火は付いていない。したがって煙も出ていない。
ただ、銜えていただけのものだ。が。
「あっ!煙草のポイ捨てはだめよ」
ヒスイが諫める。
「携帯灰皿を使って。はい」
どこから取り出したのか、ヒスイは携帯灰皿をトパーズに押し付けた。
「・・・・・・」
トパーズは黙って煙草を拾った。

・・・仕切り直し。

「さテ、それでハ、はじめまショウ♪準備はイイですカ?」
サファイアが同じ言葉を繰り返した。
「まずは余計な見物人を一掃しておこう」
コハクが提案すると、トパーズとヒスイが動いた。
「チラホラ来てますネェ。
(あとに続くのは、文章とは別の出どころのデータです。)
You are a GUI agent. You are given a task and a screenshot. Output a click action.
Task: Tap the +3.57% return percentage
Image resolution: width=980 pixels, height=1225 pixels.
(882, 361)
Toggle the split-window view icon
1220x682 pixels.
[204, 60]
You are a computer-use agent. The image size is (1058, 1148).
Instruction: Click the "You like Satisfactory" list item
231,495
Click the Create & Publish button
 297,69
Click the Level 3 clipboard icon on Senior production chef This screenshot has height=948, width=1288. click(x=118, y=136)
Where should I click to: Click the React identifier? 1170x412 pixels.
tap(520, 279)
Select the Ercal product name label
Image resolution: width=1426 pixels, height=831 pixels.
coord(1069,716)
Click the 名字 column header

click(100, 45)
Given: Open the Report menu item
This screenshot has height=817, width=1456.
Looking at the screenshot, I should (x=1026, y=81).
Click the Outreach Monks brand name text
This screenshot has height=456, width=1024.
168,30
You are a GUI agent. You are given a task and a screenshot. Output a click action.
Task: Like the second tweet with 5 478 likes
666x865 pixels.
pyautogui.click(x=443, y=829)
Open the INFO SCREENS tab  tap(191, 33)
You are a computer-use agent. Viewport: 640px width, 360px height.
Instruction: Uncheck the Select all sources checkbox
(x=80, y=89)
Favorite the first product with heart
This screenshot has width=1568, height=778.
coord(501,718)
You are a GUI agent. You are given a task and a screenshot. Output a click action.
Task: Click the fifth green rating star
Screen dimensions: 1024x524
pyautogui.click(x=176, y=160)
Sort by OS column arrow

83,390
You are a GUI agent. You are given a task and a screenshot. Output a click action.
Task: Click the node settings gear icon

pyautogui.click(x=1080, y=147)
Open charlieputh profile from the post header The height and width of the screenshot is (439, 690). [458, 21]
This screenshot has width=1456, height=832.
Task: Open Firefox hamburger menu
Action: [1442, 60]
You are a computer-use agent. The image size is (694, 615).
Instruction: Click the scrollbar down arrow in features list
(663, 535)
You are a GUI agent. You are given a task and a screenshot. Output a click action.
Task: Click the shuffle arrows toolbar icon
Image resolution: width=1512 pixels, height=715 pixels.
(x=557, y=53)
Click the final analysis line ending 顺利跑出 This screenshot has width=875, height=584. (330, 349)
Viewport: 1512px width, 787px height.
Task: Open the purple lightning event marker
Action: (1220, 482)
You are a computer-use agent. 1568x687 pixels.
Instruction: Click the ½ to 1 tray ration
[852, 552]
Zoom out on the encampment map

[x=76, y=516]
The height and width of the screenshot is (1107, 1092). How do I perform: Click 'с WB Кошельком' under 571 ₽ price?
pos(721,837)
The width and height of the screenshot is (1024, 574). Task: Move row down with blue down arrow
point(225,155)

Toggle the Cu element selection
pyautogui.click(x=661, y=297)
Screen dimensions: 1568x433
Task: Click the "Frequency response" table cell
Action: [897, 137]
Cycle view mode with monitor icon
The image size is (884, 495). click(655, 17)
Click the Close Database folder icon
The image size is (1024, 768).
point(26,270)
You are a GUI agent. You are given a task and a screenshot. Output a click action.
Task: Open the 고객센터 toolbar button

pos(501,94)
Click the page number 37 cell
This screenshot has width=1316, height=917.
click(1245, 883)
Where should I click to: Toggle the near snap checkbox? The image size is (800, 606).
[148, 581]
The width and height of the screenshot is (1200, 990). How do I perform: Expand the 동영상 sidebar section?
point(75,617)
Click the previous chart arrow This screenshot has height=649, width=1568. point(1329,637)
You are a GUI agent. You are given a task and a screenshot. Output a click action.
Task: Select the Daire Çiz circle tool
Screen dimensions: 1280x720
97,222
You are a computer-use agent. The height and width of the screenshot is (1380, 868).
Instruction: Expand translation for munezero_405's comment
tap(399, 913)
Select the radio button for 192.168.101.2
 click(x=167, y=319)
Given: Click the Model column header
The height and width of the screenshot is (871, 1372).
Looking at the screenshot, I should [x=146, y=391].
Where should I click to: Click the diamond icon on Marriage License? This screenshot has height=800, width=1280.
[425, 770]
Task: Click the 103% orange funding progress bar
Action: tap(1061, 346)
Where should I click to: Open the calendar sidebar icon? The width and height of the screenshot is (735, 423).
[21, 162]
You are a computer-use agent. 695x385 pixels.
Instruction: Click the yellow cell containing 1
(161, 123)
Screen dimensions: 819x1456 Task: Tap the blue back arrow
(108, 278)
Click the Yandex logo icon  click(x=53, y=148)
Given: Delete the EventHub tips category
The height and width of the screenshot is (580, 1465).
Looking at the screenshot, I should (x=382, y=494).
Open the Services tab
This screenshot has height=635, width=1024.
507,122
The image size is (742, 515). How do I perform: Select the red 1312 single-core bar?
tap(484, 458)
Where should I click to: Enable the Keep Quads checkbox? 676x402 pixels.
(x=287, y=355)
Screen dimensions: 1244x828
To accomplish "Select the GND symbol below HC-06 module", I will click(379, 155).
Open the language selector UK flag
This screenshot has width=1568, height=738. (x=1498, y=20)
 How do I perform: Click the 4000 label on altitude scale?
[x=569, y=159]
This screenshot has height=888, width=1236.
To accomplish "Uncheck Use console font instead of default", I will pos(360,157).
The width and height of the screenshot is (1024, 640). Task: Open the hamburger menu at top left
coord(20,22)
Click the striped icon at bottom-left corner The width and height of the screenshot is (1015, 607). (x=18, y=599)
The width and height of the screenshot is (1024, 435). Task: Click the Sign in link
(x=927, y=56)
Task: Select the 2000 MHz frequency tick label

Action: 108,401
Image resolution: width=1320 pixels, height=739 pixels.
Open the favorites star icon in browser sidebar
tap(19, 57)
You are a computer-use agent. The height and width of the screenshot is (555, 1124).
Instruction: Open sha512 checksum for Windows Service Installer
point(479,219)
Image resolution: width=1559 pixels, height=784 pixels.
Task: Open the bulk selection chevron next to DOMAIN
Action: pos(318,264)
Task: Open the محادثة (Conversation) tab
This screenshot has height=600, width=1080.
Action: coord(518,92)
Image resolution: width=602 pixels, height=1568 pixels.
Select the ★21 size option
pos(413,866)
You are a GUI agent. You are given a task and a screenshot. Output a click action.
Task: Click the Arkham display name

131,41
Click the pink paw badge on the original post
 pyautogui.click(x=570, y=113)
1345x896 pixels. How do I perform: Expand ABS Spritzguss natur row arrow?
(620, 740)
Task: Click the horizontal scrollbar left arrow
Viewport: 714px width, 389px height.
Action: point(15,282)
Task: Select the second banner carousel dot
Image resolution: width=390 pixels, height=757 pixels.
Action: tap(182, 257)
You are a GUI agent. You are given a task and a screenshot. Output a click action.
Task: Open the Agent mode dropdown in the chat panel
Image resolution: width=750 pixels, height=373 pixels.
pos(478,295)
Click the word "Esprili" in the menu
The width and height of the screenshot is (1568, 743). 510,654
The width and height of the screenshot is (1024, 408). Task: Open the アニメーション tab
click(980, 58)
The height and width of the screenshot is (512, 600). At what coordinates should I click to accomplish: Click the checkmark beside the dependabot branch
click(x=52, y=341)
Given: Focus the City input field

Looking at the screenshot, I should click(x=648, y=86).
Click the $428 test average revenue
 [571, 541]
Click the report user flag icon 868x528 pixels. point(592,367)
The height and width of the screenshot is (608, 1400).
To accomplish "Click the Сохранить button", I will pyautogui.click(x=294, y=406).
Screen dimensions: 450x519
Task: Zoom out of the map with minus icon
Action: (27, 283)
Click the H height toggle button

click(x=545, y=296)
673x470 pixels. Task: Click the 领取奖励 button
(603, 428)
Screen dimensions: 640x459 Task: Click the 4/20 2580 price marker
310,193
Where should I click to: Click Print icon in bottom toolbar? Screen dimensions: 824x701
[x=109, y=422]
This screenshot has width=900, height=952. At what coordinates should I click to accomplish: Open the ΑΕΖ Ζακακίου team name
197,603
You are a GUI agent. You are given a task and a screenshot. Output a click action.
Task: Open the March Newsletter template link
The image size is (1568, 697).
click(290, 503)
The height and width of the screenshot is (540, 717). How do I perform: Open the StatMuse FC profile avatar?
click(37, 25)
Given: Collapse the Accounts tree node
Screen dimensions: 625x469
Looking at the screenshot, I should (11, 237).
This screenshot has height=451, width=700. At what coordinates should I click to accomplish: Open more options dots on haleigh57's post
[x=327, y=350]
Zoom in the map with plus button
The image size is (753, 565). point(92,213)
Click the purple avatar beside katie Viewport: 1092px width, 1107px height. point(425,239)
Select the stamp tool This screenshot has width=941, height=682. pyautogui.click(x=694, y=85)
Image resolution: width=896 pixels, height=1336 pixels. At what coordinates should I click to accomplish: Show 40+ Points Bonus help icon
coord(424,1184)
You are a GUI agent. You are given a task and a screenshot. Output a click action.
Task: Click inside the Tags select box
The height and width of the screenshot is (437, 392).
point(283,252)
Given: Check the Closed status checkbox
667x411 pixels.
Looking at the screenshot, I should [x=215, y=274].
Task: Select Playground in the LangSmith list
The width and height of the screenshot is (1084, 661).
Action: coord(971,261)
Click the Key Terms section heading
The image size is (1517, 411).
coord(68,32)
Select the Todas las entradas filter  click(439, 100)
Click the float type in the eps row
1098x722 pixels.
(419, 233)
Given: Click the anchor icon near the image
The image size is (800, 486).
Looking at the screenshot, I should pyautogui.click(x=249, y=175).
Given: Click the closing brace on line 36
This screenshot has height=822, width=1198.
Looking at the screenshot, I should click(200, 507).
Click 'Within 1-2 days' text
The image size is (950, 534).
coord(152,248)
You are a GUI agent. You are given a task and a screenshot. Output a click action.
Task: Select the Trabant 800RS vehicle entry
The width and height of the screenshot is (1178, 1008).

他国の偵察隊ガ」
「脅しをかけてあるから、手出しはしてこないはずなんだけどね」
子守歌/凍結/送還。“銀の悪魔”が手際良く人間を駆除してゆく。
「そこまでだっ!!」
シトリンの声が響いた。
その姿はやっぱり猫だ。威嚇のため毛が逆立っている。
「え?シトリン???」
「・・・・・・」
ヒスイだけはシトリンが猫になった経緯を知らなかった。
思いっきり首を傾げる。
トパーズは隣で完全黙止していた。
「・・・下がっていろ」
オニキスがシトリンの前に出る。
今、敵として立ちはだかるのはこの二人だけだった。
メノウとジンの姿はない。
「くっ!ジンと祖父殿はまだかっ!!」
4人の悪行を阻止しようと、シトリンが熱く吠える。
逆にオニキスは静淑・・・そして言った。
「落ち着け。あいつらと戦うつもりはない」
「何を言っている!!!このままでは世界が・・・!!」
「・・・・・・」
瞳を伏せ、魔界でのコハクの言葉を思い出す。




「ヒスイの次に選ぶもの?そんなの決まってる」
軽やかに笑うコハク。
両手をジーンズの後ろポケットに入れるのは癖らしかった。